→ EXCERPT

···

It's the fall of 2024. The Stanford and California men's soccer teams need to play conference games to build their postseason resumes. They board flights — we won't assume charter given the hurting athletic budgets of the schools — and land in the Dallas-Fort Worth Metroplex.
They hop on buses to take them into the open arms of Southern Methodist University, their well-heeled host and benefactor, and await the arrival of a cluster of East Coast teams from their new league, the Atlantic Coast Conference. Heck, maybe Notre Dame's squad will show up too.
The teams will play a bunch of games against each other on some random pitch in sprawling North Texas to fill out the standings and be on their way.
Do the "student-athletes" play in front of any fans? Their friends? Their parents?
Do they get that extra jolt from representing their school on an opposing team's campus, stealing a key road win?
This scenario is just one of the ridiculous ideas I've seen floated on how to make Stanford, Cal and SMU's move to the ACC — made official Friday morning — work out for the hundreds of affected athletes who don't play football or men's basketball.
According to reports, the ACC schools finally found enough "yes" votes because of all the concessions the Bay Area Pac-12 leftovers and SMU in particular were willing to make.
The Mustangs, who never have recovered from receiving the NCAA death penalty in the late 1980s, were so desperate to return to a power conference that they promised not to take any media rights distributions for nine years. That means some of those same wealthy alums that put the football program down a path to ruin by paying players to attend SMU in its Southwest Conference heyday are going to be paying out about $300 million to get back that sweet taste of college football's big-time.
Stanford and Cal will get only about a 30% share of the ACC's distribution for seven years, likely in the range of $10 million to $12 million (and how much of that will go to travel?).
The leadership at those prestigious California institutions simply was unwilling to be paired up with Oregon State, Washington State and a collection of Mountain West schools — a situation that would be much better for the athletes' quality of life — for the same reason they stuck up their noses at adding Big 12 schools to the Pac-12 two years ago:
They've convinced themselves that they're better than you — unless you went to an Ivy League school, of course. They can continue to puff out their chests thanks to their inclusion in a conference with other schools that share an insufferable pride in their academics. They can say they found a new home with "like-minded" institutions, but let's be clear: The only thing these schools share culturally is the blind devotion to riding the football gravy train.

···

→ DATASET SECTION
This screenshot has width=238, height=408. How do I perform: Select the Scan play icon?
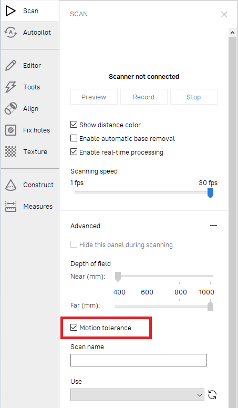[x=11, y=11]
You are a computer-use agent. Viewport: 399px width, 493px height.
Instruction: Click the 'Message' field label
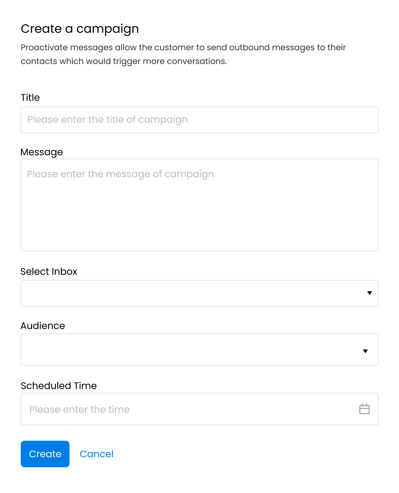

···

→ SET TASK 1
Please list every individual school that the ACC expansion column names.
→ SET TASK 2
According to the ACC expansion column, why did SMU agree to forgo media rights distributions for nine years?
→ SET TASK 3
Write the next part of the ACC expansion column, picking up after its last sentence.

→ ANSWER 1
Stanford, California (Cal), Southern Methodist University (SMU), Notre Dame, Oregon State, Washington State

→ ANSWER 2
SMU had never recovered from receiving the NCAA death penalty in the late 1980s. It was so desperate to return to a power conference that it promised to take no media rights distributions for nine years.

→ ANSWER 3
The structure of college athletics is so broken it's become redundant to say it. This is what happens when a system is failing the greater good but still is too profitable for the lucky few. University presidents just keep heaping bad, short-sighted decisions on top of one another because they know that when college sports truly crumble, they won't be around to clean up the mess. It will be some other academic turned politician who is miscast making big decisions about sports.
When the top college football programs inevitably split off, Stanford and Cal won't be on that ark. We can only hope they know that. All they did here was position themselves to be aligned with Duke, Virginia, Boston College, Wake Forest and others that won't make that cut but have palatable reputations for future commingling.
The Pac-12 is officially dead. The Beavers and Cougars need a lifeline from the Big 12 or they're bound for the Mountain West, it would seem. That's actually really sad and immensely unfair, but it's a feeling that is coming down the road for more current "power" schools, Stanford and Cal among them.
By expanding, the ACC did what it had to do to avoid the fate of the Pac-12, which chose not to expand and then paid dearly for it when USC and UCLA bolted for the Big Ten. The ACC has unhappy members like Florida State and Clemson that it will never make whole. Their exit eventually will happen, but now the ACC has strength in numbers (and coasts!) and will live on in some capacity as a second-level football league.
Give credit to ACC commissioner Jim Phillips for not following in the footsteps of George Kliavkoff. Phillips knew he was going to make a few schools mad, but he didn't operate out of fear of losing them. He protected his league's existence long-term — his No. 1 job.
Stanford and Cal will argue that they had no other choice, but I wouldn't go that far. Stanford especially, as the emblem of what the "student-athlete" experience should be, could have stepped forward as a thought leader and said enough is enough. The Cardinal didn't have to follow the crowd, and their students and alumni who are known for walking to their own drumbeat probably would have appreciated that.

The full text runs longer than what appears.